Work required: When you write out the entries, keep every line exactly as it appears.

Material for the task:
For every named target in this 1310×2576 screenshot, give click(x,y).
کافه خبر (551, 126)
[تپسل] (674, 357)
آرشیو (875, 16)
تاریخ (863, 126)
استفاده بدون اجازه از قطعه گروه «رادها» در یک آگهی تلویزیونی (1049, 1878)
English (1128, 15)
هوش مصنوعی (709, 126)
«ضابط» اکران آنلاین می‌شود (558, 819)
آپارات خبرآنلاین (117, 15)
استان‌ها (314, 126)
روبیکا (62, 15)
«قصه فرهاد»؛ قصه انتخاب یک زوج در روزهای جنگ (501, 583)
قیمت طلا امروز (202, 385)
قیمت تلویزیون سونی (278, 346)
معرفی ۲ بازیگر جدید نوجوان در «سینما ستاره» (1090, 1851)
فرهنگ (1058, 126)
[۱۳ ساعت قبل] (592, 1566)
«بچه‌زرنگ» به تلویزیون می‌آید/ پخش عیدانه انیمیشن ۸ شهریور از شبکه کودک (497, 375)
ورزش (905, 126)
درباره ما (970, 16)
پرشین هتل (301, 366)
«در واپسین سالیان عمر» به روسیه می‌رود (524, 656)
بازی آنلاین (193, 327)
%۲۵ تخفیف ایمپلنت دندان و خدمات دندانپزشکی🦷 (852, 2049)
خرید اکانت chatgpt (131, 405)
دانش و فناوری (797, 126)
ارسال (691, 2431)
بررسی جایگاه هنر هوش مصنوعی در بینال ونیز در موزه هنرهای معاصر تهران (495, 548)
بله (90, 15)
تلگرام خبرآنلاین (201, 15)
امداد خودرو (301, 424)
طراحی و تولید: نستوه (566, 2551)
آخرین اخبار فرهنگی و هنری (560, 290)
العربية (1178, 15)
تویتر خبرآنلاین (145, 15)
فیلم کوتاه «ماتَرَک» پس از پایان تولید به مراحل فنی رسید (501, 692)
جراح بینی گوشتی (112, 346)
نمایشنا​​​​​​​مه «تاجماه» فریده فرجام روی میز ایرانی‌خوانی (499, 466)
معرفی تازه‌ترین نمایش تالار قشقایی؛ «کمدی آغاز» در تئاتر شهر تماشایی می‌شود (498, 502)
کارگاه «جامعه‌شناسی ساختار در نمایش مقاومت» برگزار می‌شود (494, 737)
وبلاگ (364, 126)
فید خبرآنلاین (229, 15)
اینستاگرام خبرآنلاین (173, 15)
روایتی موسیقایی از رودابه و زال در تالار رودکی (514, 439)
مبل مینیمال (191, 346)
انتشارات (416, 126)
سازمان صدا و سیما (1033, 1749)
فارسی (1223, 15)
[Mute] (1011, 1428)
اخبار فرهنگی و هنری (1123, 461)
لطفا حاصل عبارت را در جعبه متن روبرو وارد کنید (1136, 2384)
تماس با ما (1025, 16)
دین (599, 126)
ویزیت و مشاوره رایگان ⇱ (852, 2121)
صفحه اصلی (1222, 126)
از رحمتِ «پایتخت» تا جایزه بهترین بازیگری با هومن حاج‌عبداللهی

Solution to the problem:
For every named target in this 1310×2576 screenshot, give click(x,y).
کافه خبر (551, 126)
[تپسل] (674, 357)
آرشیو (875, 16)
تاریخ (863, 126)
استفاده بدون اجازه از قطعه گروه «رادها» در یک آگهی تلویزیونی (1049, 1878)
English (1128, 15)
هوش مصنوعی (709, 126)
«ضابط» اکران آنلاین می‌شود (558, 819)
آپارات خبرآنلاین (117, 15)
استان‌ها (314, 126)
روبیکا (62, 15)
«قصه فرهاد»؛ قصه انتخاب یک زوج در روزهای جنگ (501, 583)
قیمت طلا امروز (202, 385)
قیمت تلویزیون سونی (278, 346)
معرفی ۲ بازیگر جدید نوجوان در «سینما ستاره» (1090, 1851)
فرهنگ (1058, 126)
[۱۳ ساعت قبل] (592, 1566)
«بچه‌زرنگ» به تلویزیون می‌آید/ پخش عیدانه انیمیشن ۸ شهریور از شبکه کودک (497, 375)
ورزش (905, 126)
درباره ما (970, 16)
پرشین هتل (301, 366)
«در واپسین سالیان عمر» به روسیه می‌رود (524, 656)
بازی آنلاین (193, 327)
%۲۵ تخفیف ایمپلنت دندان و خدمات دندانپزشکی🦷 (852, 2049)
خرید اکانت chatgpt (131, 405)
دانش و فناوری (797, 126)
ارسال (691, 2431)
بررسی جایگاه هنر هوش مصنوعی در بینال ونیز در موزه هنرهای معاصر تهران (495, 548)
بله (90, 15)
تلگرام خبرآنلاین (201, 15)
امداد خودرو (301, 424)
طراحی و تولید: نستوه (566, 2551)
آخرین اخبار فرهنگی و هنری (560, 290)
العربية (1178, 15)
تویتر خبرآنلاین (145, 15)
فیلم کوتاه «ماتَرَک» پس از پایان تولید به مراحل فنی رسید (501, 692)
جراح بینی گوشتی (112, 346)
نمایشنا​​​​​​​مه «تاجماه» فریده فرجام روی میز ایرانی‌خوانی (499, 466)
معرفی تازه‌ترین نمایش تالار قشقایی؛ «کمدی آغاز» در تئاتر شهر تماشایی می‌شود (498, 502)
کارگاه «جامعه‌شناسی ساختار در نمایش مقاومت» برگزار می‌شود (494, 737)
وبلاگ (364, 126)
فید خبرآنلاین (229, 15)
اینستاگرام خبرآنلاین (173, 15)
روایتی موسیقایی از رودابه و زال در تالار رودکی (514, 439)
مبل مینیمال (191, 346)
انتشارات (416, 126)
سازمان صدا و سیما (1033, 1749)
فارسی (1223, 15)
[Mute] (1011, 1428)
اخبار فرهنگی و هنری (1123, 461)
لطفا حاصل عبارت را در جعبه متن روبرو وارد کنید (1136, 2384)
تماس با ما (1025, 16)
دین (599, 126)
ویزیت و مشاوره رایگان ⇱ (852, 2121)
صفحه اصلی (1222, 126)
از رحمتِ «پایتخت» تا جایزه بهترین بازیگری با هومن حاج‌عبداللهی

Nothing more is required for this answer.